The UN Office for the Coordination of Humanitarian Affairs (OCHA), said in a report it was "one of the gravest incidents since the beginning of operations" against Hamas militants in Gaza by the Israeli military on 27 December.
OCHA said the incident took place on 4 January, a day after Israel began its ground offensive in Gaza. According to testimonies gathered by the UN, Israeli soldiers evacuated about 110 Palestinians to a single-storey house in Zeitoun, south-east Gaza. The evacuees were instructed to stay indoors for their safety but 24 hours later the Israeli army shelled the house. About half the Palestinians sheltering in the house were children, OCHA said. The report also complains that the Israeli Defence Force prevented medical teams from entering the area to evacuate the wounded.
The OCHA report does not accuse Israel of a deliberate act but calls for an investigation. Responding to the report, an Israeli military spokeswoman, Avital Leibovich, told AFP news agency: "From initial checking, we don't have knowledge of this incident. We started an inquiry but we still don't know about it."
It seems obvious that this war in a fishbowl, where civilians have nowhere to run to by Israeli design and so Israel can continue to allege that Hamas is using them as "human shields" instead of coming out into the field to fight fair and receive a proper ass-kicking, is entirely counterproductive to Israel's longterm aims if those aims are indeed to see an end to Palestinian extremism and terrorist attacks on Israeli civilians. Gideon Lichfield wries for the International Herald Tribune (h/t War in Context):
What Israel should do now is work for a cease-fire on terms that allow both sides to save some face. It should then do something it has done far too little of in the past: improve Gazans’ living conditions significantly. The aim should be to construct a long-lived state of calm in which Hamas has more to lose by breaching the cease-fire than by sticking to it.
In the longer term Israel will have to accept that Hamas is no fringe movement that can be rooted out and destroyed, but a central part of Palestinian society. This will be the hard part, not least because of the opposition from Hamas’ secularist Palestinian rivals, Fatah.

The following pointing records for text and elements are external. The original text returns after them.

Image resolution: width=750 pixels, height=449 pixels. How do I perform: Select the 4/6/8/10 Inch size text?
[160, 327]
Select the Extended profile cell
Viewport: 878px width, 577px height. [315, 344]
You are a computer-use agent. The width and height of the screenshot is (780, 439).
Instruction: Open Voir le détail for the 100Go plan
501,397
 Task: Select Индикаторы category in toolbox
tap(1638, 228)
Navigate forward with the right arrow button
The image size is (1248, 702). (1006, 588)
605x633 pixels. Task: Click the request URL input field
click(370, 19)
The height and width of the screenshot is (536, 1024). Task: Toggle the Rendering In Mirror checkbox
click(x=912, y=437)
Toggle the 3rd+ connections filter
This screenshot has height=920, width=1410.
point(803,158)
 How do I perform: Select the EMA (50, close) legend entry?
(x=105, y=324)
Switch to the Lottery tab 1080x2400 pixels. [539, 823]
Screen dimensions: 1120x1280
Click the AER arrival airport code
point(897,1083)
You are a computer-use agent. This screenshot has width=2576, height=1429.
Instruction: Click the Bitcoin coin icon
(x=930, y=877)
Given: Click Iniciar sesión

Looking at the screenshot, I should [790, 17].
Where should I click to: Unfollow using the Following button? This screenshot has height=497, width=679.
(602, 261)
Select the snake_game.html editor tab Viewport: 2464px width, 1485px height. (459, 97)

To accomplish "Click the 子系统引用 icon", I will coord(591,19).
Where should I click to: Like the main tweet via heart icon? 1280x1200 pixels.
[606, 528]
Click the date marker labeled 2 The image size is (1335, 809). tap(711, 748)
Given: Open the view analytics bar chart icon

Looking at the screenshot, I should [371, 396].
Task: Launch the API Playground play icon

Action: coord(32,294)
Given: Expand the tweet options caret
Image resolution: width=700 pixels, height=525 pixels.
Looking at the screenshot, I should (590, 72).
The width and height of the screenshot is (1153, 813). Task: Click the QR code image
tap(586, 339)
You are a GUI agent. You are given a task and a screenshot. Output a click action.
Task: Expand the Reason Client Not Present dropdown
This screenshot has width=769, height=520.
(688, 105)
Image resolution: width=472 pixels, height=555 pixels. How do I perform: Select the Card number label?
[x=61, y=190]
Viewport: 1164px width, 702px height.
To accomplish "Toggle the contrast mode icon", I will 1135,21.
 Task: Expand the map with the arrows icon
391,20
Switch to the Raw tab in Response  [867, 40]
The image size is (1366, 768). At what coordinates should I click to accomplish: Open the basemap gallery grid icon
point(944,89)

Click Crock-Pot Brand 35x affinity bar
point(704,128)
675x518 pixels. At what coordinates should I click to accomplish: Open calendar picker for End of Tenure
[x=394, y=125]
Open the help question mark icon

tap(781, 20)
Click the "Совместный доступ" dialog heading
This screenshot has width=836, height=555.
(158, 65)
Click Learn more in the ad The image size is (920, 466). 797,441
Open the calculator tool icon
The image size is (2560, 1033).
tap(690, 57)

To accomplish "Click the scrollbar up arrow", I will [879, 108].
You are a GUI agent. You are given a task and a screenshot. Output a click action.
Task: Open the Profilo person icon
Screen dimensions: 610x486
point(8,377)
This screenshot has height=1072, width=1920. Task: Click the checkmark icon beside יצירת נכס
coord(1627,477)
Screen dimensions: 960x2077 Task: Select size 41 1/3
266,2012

But even though Hamas’s stated goal is Israel’s destruction, it has said many times that it would accept a truce extending decades. Some former Israeli security chiefs argue that such an accommodation - a peace treaty in all but name - would eventually oblige Hamas to accept Israel’s existence, or else lose its own base of support. It is a gamble, certainly. But the alternative is more innocent lives lost, more extremism and ultimately more trouble for Israel.